BORSA İSTANBUL'DA DURUM 

Aynı tarihlerde Borsa İstanbul’da görülen fiyatlamaya ilişkin detayları yansıtabilmek maksadıyla aynı tarihlerde BIST-30 hisselerinin performansını da aşağıdaki tabloda gösterdik: Yeni bir aya başlayacak olduğumuz haftanın başında, mevsimsellik ve olası anomalilere dair bir ön fikir edinebilmek adına tarihsel performanslara da göz atmakta fayda var. Tarihsel ortalama getiriler (her ne kadar geçmiş istatistikler gelecekte de aynı performansın yaşanacağına dair bir garanti sunmasa da), BIST-100 endeksinin Haziran aylarında genel olarak yataya yakın bir performans göstermekte. Pandemi sürecinin oluşturduğu etkilerin, yakın dönemde tarihsel istatistiklerin işaret ettiğinden farklı gerçekleşmelere yol açabildiğini de ifade edelim. Ekonomik takvime bakıldığında, Haziran ayı boyunca küresel çapta açıklanacak PMI, enflasyon, sanayi üretimi, dış ticaret, istihdam vs. gibi rutin verilerin büyük ölçüde pandemi dönemine ilişkin etkileri yansıtacak olması nedeniyle son derece önemli olduğu söylenebilir.

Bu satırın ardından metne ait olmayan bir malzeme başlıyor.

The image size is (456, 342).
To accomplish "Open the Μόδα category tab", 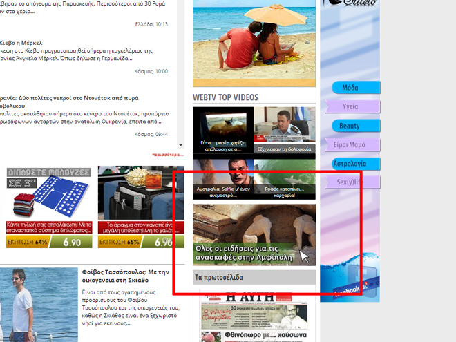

4 Haziran’da Avrupa Merkez Bankası, 10 Haziran’da Fed, 16 Haziran’da Japonya Merkez Bankası, 18 Haziran’da İngiltere Merkez Bankası ve 25 Haziran’da TCMB faiz kararlarının takip edilecek. Buna ek olarak, aylık ekonomik takvimde öne çıkan diğer bazı tarihler 5 Haziran Moody’s Türkiye Kredi Notu planlı gözden geçirmesi, 9-10 Haziran OPEC-OPEC+ toplantıları, 10-12 Haziran G-7 Zirvesi olarak not edilebilir. Salgına ilişkin yakın dönemde öne çıkan kontrol altına alınıyor algısının devam etmesi finansal piyasalardaki iyimser havanın devam etmesini sağlayabilir. Ancak, bu pandemi sürecinde oluşan tahribatın ekonomik aktivite üzerindeki etkileri ile bu süreç boyunca bir geri planda kalan/bekletilen bazı sorunların gündeme gelme riski (örneğin ABD-Çin arasında yakın dönemde artan gerginlik, pandemiye karşı Avrupa Birliği ülkeleri içinde özellikle erken dönemde güçlü ve ortak bir tepki verilememesi vs.) hisse senedi piyasalarındaki mevcut iyimser havanın gölgelenmesine neden olabilir. Diğer taraftan, mevcut tedbirlerde gözlenen gevşemenin yeni bir salgm dalgası riskini ortaya çıkarması da piyasalarda yeni bir düzeltme dalgasına yol açabilir. Özetle, oldukça sıkıntılı/stresli geçen birkaç aylık dönemin ardından oluşan iyimser eğilimlere en azından bir süre daha temkinli yaklaşmakta fayda olacaktır.